*Excerpted data:*
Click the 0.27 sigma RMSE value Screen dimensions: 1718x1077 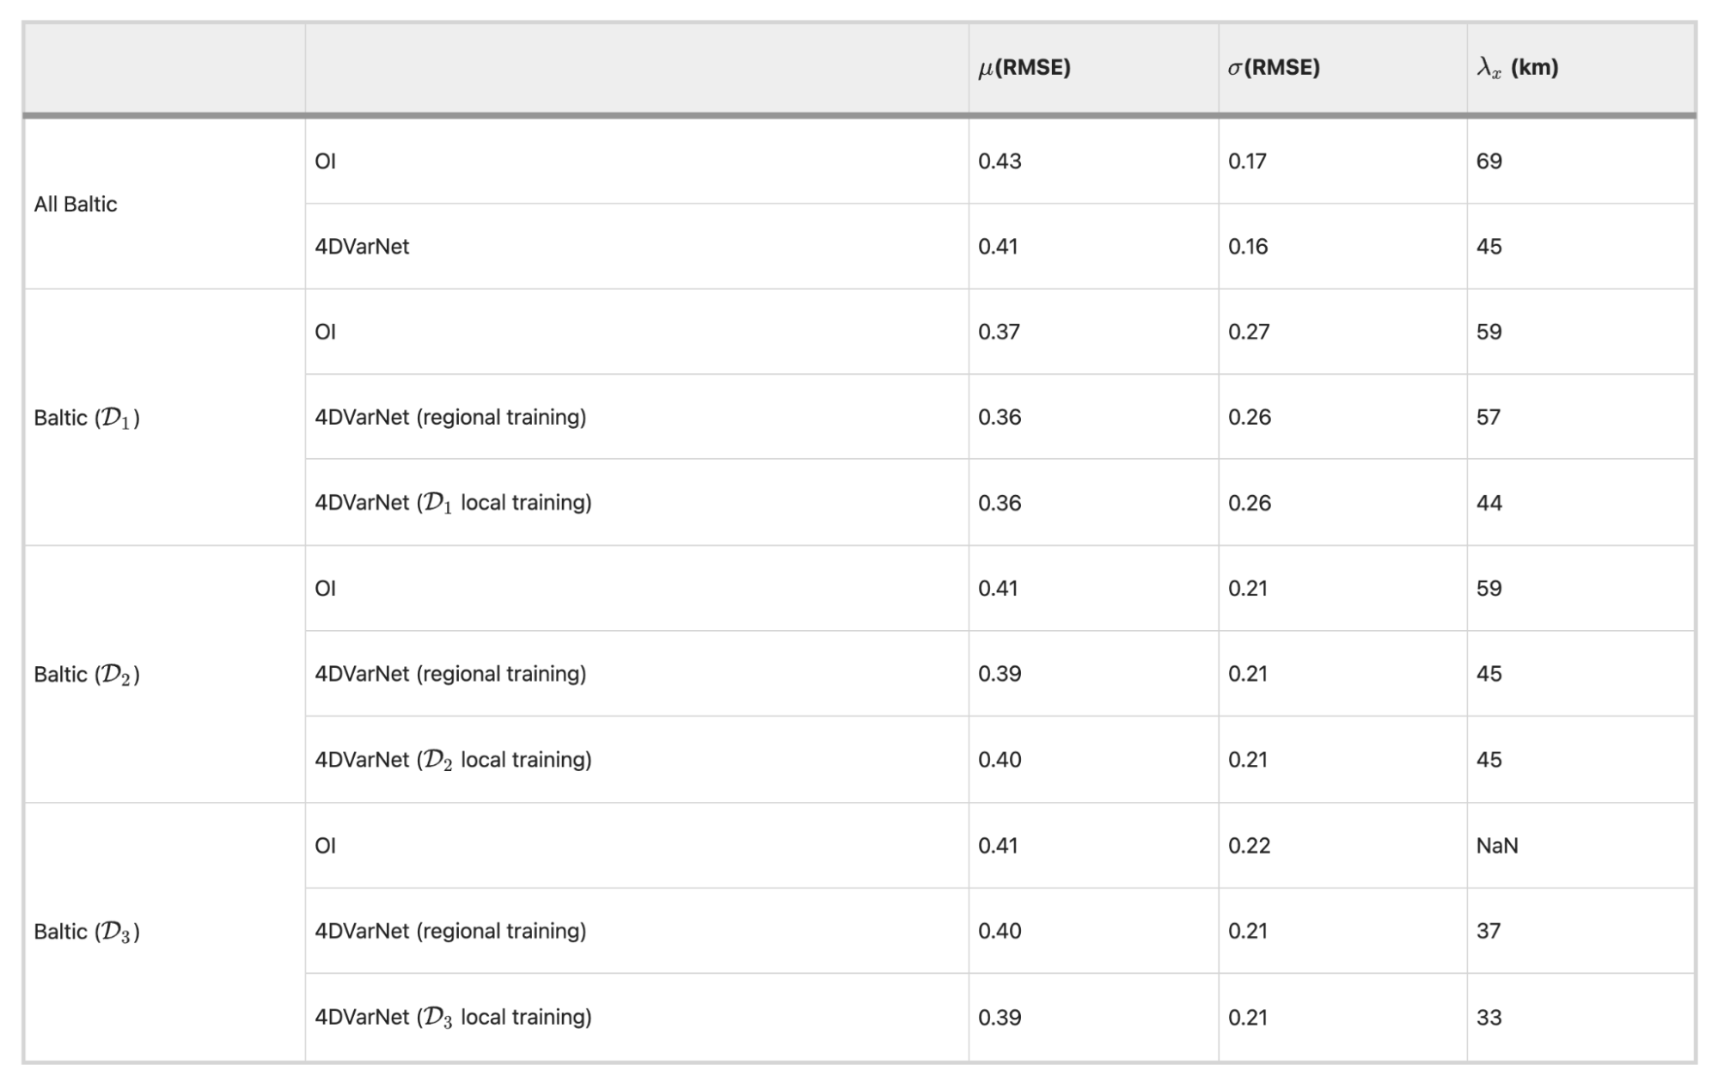pyautogui.click(x=1249, y=332)
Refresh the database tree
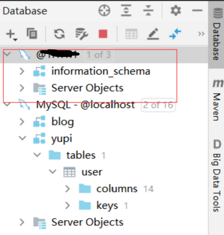This screenshot has height=235, width=224. click(59, 33)
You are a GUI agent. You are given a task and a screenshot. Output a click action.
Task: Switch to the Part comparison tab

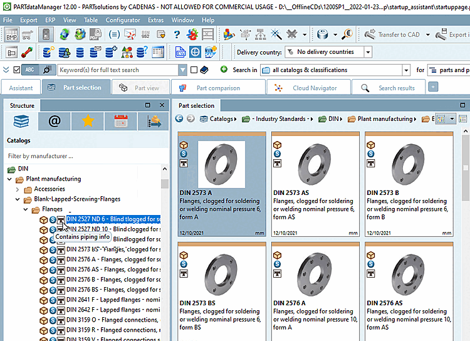(x=217, y=88)
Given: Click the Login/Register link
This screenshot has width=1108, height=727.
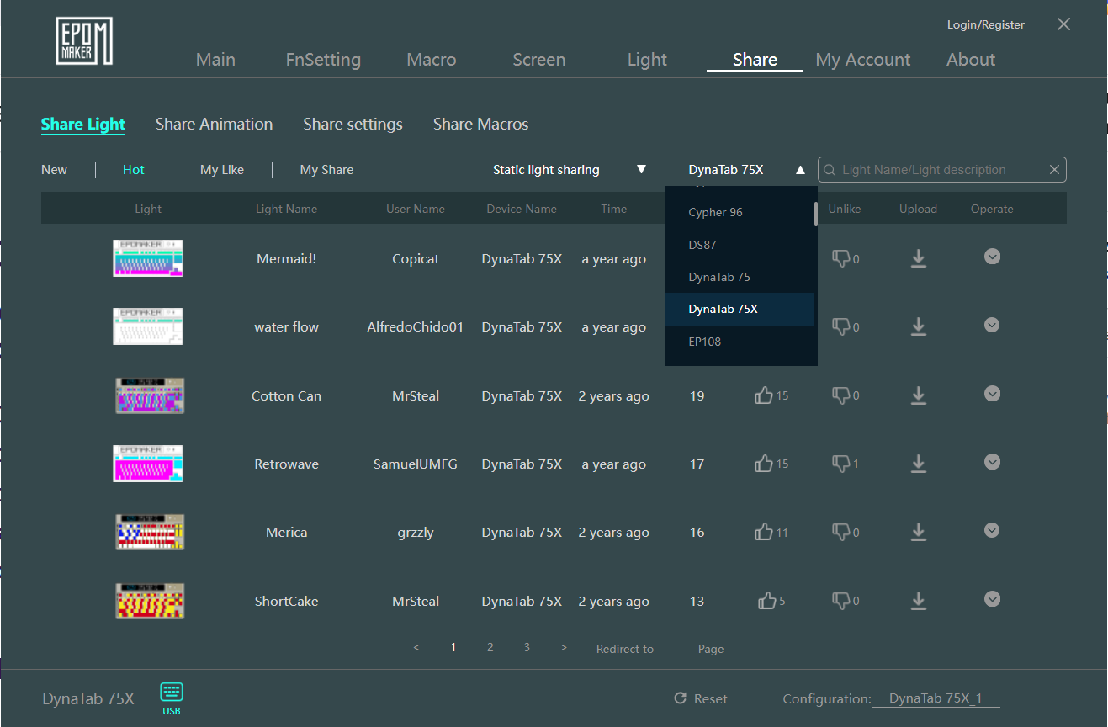Looking at the screenshot, I should [985, 24].
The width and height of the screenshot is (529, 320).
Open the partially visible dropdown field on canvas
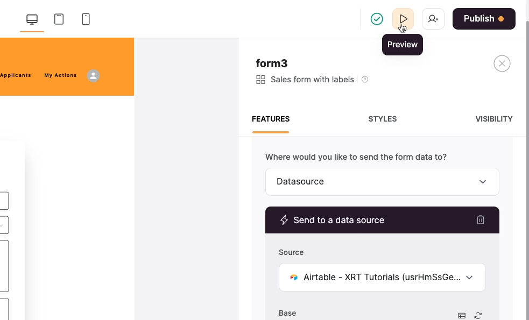point(4,225)
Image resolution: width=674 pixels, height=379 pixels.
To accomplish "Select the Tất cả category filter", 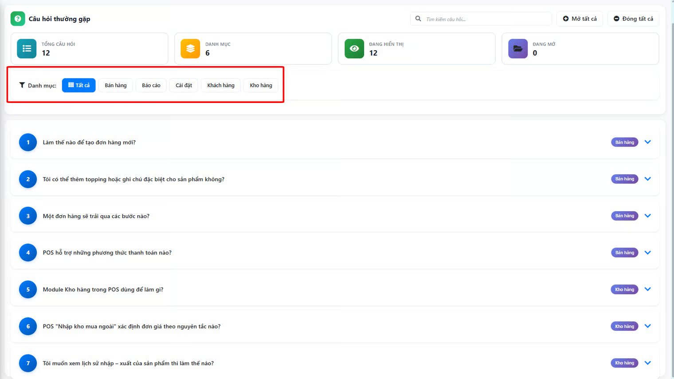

*To do:*
Only the lines from the one with "You are a GUI" through the end of the data, both ends included, should be written out exactly, and no pictures should appear.

*Response box:*
You are a GUI agent. You are given a task and a screenshot. Output a click action.
Task: Switch to the Part comparison tab

(x=217, y=88)
Given: Click the Login/Register link
This screenshot has width=1108, height=727.
Looking at the screenshot, I should [985, 24].
The width and height of the screenshot is (529, 320).
Open the partially visible dropdown field on canvas
point(4,225)
Image resolution: width=674 pixels, height=379 pixels.
To accomplish "Select the Tất cả category filter", 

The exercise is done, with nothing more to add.